The Rewards of Asset Class Diversification
The
rewards of asset class diversification can be found in the public performance
of a two mutual funds that act like a disciplined investor with continual
exposure to different asset classes, the Dimensional Funds Advisors (DFA)
Global 60/40 mutual fund (Ticker: DGSIX) and the DFA Global 25/75 (Ticker:
DGTSX). Both funds own the same 11,000+
global stocks, and bonds. Both funds are
passively managed with no high-priced fund manager attempting to guess the
direction of the economy and predict the big winners and losers. Both funds are regularly rebalanced to
maintain the target allocation of the two asset classes. The only difference in
the two funds is the percentage of exposure to the two asset classes, stocks and
bonds.
So
how did they perform over the last 12 months ending 9/30/2009?
The DFA Global 60/40 has a 60% exposure to global stocks and a 40%
exposure to global bonds. According to
Fasttrack mutual fund database, the 60/40 fund was UP 5.19% over the past
year. The 25/75 fund which is only 25%
exposed to stocks was UP 7.60%. During
the same time, the S&P 500 index was DOWN 9.37%. Conclusion: Diversification of asset
classes, owning stocks and bonds, helps manage risk and spares investors from
the madness of worrying about the right time to invest.

### Information provided
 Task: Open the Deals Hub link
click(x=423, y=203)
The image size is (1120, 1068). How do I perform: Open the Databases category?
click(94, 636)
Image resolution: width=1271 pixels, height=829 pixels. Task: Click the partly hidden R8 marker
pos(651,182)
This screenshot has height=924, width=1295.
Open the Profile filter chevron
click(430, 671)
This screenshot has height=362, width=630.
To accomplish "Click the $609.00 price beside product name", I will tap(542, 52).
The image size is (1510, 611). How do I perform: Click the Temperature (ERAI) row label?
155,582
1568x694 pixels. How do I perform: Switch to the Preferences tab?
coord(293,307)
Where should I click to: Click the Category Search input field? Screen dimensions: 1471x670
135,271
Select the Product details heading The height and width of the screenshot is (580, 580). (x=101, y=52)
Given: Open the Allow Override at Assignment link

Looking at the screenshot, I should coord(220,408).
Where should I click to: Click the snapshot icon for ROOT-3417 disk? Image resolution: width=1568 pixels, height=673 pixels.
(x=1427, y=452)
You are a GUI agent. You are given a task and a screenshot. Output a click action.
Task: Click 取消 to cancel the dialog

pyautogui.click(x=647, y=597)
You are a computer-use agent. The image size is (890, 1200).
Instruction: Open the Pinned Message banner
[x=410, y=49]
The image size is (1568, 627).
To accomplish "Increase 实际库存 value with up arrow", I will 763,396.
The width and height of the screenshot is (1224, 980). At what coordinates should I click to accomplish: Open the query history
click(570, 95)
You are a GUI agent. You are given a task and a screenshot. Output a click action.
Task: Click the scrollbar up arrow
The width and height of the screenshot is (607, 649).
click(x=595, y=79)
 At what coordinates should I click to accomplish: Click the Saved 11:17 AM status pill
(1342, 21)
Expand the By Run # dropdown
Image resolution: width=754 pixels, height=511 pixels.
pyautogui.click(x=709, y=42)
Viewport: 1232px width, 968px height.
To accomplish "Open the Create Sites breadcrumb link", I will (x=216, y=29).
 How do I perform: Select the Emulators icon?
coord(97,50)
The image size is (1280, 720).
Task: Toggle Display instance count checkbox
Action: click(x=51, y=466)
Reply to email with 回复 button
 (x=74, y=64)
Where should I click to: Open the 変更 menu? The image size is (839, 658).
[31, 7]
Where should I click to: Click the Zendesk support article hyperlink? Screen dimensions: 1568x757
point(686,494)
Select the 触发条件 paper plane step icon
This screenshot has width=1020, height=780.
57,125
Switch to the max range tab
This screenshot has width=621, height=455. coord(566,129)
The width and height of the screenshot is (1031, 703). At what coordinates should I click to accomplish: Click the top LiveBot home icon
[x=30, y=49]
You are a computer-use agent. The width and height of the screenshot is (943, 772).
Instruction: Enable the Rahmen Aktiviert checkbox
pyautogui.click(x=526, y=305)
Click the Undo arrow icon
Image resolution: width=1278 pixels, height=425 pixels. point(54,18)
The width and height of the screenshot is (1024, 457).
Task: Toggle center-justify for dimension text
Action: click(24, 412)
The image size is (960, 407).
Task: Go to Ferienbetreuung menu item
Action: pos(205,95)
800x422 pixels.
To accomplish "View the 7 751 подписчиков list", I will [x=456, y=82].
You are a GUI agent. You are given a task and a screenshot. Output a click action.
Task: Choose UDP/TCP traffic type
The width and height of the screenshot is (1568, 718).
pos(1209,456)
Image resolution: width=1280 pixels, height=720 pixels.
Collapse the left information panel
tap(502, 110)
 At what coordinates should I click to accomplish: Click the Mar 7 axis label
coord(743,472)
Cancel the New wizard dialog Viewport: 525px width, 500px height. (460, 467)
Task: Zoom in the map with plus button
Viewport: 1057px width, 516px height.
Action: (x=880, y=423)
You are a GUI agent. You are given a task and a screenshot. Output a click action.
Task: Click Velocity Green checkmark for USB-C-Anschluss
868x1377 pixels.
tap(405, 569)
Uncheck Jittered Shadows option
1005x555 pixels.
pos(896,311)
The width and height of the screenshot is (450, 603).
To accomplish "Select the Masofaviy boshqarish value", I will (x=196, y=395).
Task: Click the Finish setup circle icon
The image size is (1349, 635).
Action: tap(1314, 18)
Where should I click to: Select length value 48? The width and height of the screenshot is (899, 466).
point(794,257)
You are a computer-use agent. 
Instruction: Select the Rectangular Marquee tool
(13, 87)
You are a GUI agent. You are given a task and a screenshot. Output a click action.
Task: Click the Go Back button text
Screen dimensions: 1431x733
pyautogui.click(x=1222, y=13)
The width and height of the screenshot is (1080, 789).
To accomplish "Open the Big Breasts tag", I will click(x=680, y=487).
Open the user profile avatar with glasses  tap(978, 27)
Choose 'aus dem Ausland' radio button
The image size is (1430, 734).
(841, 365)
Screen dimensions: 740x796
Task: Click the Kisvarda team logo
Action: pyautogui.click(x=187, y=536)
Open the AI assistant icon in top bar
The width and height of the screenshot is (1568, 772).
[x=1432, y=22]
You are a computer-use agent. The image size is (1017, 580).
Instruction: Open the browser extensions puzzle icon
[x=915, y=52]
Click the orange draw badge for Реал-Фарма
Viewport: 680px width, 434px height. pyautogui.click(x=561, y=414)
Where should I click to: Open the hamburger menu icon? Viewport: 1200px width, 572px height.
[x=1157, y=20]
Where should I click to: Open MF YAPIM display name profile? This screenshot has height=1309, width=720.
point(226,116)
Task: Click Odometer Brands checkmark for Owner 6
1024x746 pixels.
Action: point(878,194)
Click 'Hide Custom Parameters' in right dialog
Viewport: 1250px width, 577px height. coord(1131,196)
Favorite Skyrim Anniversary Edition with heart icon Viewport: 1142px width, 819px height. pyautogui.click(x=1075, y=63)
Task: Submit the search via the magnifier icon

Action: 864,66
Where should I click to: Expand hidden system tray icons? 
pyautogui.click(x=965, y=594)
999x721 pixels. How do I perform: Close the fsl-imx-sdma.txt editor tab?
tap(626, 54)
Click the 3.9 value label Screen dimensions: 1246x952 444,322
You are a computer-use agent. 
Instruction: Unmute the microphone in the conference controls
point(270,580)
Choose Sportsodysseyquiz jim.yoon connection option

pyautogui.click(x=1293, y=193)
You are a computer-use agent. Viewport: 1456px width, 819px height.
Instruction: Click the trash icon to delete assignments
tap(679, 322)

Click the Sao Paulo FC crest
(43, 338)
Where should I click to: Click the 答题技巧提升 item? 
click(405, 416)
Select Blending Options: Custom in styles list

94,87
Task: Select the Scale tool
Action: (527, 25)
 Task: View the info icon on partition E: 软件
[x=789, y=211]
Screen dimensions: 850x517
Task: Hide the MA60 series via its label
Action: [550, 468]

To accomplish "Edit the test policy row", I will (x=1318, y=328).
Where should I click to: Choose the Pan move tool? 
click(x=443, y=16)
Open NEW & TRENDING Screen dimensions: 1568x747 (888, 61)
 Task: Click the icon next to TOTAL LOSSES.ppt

### The exercise
For each statement below, answer yes or no according to the excerpt on asset class diversification, and quote the words from it that decide the answer. (a) Both DFA funds have a fund manager who tries to predict the big winners and losers. (b) Over the 12 months ending 9/30/2009, the 25/75 fund gained more than the 60/40 fund. (c) The S&P 500 index rose during the same period.

### The solution
(a) No: "Both funds are passively managed with no high-priced fund manager attempting to guess the direction of the economy and predict the big winners and losers."
(b) Yes: "the 60/40 fund was UP 5.19% over the past year" and "The 25/75 fund which is only 25% exposed to stocks was UP 7.60%."
(c) No: "During the same time, the S&P 500 index was DOWN 9.37%."